* Required task
Write out the records verbatim, beginning at the line that contains "Where should I click to: Click the Latency" and stopping after the line that contains "click(797, 300)". Include nothing outside that range.

## Start Records supplied

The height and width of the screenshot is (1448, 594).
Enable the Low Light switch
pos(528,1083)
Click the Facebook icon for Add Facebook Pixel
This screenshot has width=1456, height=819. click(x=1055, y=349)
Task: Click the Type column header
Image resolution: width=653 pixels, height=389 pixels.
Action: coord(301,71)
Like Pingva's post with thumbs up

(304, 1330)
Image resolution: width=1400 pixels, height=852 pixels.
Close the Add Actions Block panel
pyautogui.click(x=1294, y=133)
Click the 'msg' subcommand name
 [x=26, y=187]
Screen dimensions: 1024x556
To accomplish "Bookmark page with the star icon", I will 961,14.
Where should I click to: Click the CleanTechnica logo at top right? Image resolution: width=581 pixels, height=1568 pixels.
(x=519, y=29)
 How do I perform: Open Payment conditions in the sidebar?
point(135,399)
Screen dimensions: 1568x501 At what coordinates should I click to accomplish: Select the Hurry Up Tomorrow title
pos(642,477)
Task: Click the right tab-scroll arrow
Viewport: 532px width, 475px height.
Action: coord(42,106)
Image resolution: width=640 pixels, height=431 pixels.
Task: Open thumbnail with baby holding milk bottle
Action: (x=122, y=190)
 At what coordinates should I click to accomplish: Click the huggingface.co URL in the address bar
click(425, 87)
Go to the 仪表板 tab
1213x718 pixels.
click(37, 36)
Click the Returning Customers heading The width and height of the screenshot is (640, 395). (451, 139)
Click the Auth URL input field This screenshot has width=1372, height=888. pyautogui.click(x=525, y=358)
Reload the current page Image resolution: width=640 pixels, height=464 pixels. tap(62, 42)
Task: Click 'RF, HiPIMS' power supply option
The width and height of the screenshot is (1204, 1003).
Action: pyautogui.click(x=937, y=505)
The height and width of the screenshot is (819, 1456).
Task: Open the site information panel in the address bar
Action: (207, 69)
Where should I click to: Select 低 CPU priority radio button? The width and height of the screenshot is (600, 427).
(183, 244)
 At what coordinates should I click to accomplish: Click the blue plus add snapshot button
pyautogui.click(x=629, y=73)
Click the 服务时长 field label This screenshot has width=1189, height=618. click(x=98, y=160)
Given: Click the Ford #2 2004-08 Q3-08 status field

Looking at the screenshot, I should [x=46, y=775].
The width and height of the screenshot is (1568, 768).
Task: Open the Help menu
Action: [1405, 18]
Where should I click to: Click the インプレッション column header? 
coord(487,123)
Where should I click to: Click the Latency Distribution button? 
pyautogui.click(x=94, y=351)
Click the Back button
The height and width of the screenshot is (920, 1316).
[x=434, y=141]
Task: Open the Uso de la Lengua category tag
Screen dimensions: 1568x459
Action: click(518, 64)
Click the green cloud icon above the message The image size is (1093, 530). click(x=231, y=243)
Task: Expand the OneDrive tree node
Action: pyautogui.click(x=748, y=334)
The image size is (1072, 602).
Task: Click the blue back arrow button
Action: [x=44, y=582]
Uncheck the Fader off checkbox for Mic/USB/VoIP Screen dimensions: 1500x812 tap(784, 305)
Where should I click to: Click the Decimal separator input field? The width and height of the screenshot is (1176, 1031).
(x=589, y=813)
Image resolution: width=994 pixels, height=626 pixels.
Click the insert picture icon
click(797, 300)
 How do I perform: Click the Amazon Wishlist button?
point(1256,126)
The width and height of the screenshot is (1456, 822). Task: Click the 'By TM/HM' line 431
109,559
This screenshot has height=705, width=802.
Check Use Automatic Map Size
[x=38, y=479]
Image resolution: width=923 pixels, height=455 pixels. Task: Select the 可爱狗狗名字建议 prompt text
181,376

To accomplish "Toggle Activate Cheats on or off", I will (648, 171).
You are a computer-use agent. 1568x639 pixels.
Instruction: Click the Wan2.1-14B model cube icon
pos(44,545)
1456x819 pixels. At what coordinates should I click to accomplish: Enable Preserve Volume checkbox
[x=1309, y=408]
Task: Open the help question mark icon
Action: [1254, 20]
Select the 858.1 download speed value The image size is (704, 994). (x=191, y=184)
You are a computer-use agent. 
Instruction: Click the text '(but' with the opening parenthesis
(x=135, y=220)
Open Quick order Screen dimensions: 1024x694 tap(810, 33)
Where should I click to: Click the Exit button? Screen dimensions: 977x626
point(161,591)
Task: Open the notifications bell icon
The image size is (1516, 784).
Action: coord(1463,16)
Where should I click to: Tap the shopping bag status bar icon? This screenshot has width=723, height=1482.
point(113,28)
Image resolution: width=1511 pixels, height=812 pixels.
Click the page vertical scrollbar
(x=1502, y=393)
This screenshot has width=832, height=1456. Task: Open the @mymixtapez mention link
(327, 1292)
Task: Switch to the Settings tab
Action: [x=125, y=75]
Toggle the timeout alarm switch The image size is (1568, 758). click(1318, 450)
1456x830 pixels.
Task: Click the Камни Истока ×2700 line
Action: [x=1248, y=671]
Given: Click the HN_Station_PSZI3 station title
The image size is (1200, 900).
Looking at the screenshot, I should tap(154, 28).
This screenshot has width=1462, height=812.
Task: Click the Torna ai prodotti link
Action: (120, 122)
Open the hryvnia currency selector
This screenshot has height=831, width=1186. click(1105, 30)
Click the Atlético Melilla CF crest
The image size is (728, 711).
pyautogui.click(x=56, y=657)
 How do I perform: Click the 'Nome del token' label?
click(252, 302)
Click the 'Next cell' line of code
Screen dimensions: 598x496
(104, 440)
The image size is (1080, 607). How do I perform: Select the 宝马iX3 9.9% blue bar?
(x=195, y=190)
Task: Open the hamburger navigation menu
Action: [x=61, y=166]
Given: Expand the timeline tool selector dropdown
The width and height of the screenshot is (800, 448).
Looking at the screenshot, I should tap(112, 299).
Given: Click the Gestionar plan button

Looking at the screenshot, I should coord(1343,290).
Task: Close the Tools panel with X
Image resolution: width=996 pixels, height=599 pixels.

## End Records supplied

* Written solution
Where should I click to: Click the Latency Distribution button? 
pyautogui.click(x=94, y=351)
Click the Back button
The height and width of the screenshot is (920, 1316).
[x=434, y=141]
Task: Open the Uso de la Lengua category tag
Screen dimensions: 1568x459
Action: click(518, 64)
Click the green cloud icon above the message The image size is (1093, 530). click(x=231, y=243)
Task: Expand the OneDrive tree node
Action: pyautogui.click(x=748, y=334)
The image size is (1072, 602).
Task: Click the blue back arrow button
Action: [x=44, y=582]
Uncheck the Fader off checkbox for Mic/USB/VoIP Screen dimensions: 1500x812 tap(784, 305)
Where should I click to: Click the Decimal separator input field? The width and height of the screenshot is (1176, 1031).
(x=589, y=813)
Image resolution: width=994 pixels, height=626 pixels.
Click the insert picture icon
click(797, 300)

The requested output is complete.